2. What is the best way interpersonally to handle your situation with your employer?
Understand that there are two things your employer will want to know: How your absence or changed circumstances will affect them, and will you still be able to do your work? If you can get your work done and minimize the burden on others—and tell them how you are going to do it—it has a good chance of working out.
Of course, if you have the kind of job that isn’t conducive to flextime or telecommuting, a different plan may be undoable (i.e. “Sorry, you’ll have to postpone your life-saving surgery until I get back” or “I have to stay with my mom out-of-town for awhile. That time-sensitive project we’re competing for with in-person presentations? Hmmm.”)
Getting Your Plan to Work
1. High tail it to HR. Find out about your rights and available resources. It would be fabulous if your company had eldercare benefits (on-site eldercare, free eldercare consultations, long term insurance for parents, in-laws, and grandparents), but not many do, so don’t count on it.
The human resources department is required by law to tell you what, if anything, is offered at the company such as paid and unpaid leave and workplace flexibility. They also may have referrals for services and organizations that can help your husband, mother or in-law.
If your company has 50 or more employees, you have been there at least 12 months and have worked a minimum of 1250 hours during the past 12 months, you may qualify for a leave of absence under the federal Family Medical Leave Act (FMLA). It provides 12 weeks of leave to care for an immediate family member. You can take the leave all at once or intermittently until you have a total of 12 weeks. And you are guaranteed reinstatement at the end of that 12- week period provided you are ready to return to work then.

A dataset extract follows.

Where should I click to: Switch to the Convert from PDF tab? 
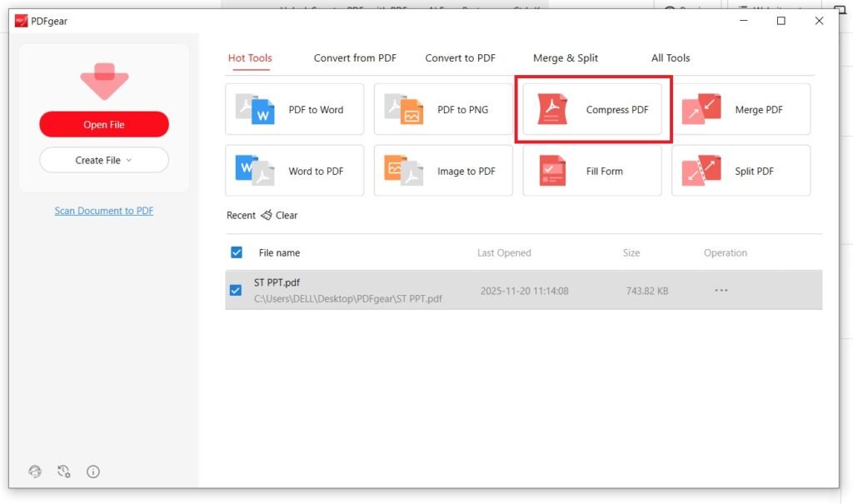click(x=355, y=57)
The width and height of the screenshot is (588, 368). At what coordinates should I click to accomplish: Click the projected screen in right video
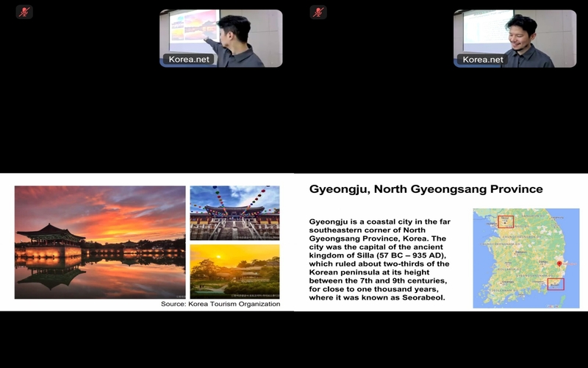[486, 26]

Under the federal FMLA, the 12 weeks is unpaid, unless state law provides otherwise. California, New Jersey, Rhode Island (and New York as of 2018) offer paid family and medical leave.
You may have another option, thanks to a federal law. Under the Americans With Disabilities Act (ADA), if you’re taking care of someone elderly with a disability, your boss must treat you the same (give you similar time off) as he/she would if you had a young, disabled child. You also can’t be treated differently because of gender and the ADA protects you from losing your job or being harassed.

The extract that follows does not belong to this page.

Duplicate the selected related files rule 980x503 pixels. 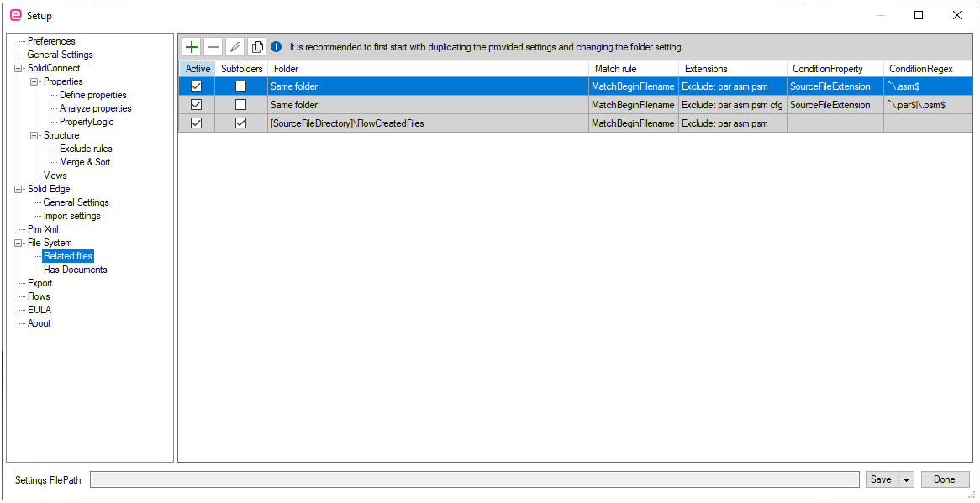[256, 47]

Companies with less than 50 employees are not required to follow the FMLA, but there may be state laws that effectively do the same thing. Or, your company might have its own policy that to a greater or lesser extent, offers the equivalent benefit.
2. Try to be flexible. Experts will tell you, if you are, employers who can are more likely to be, too. Of course, your flexibility may depend on more than you, though: doctors’ and caregivers’ schedules, adult day care hours, and the kind of work you do.
If it’s an important appointment for your mother-in-law, try to schedule it on a day of the week that is typically less busy in the office, or in the morning or late afternoon, so you’re around for an uninterrupted chunk of time. Come in early or stay late. Work on weekends. For the employer, it’s all about getting the work done.
3. Problem-solve. Rather than sneak around, be direct with your boss. Explain your situation and try to figure out what will work for both of you. Do your homework and make it as easy for him as you can. Maybe you could you telecommute a day or two a week, or embrace flextime (come in early three days a week, for instance, and leave earlier or work from noon until 8 p.m. or whatever allows you to get both professional and caregiving jobs done).
4. Do a test run, then reassess. Make a plan and see how it works. Offer to tweak or rethink the arrangement.
Juggling work and family is enormously complicated. And the solution for one caregiving crisis may be different from the next. But remember, if you demonstrate a sincere desire to make work work, most employers will try to accommodate you.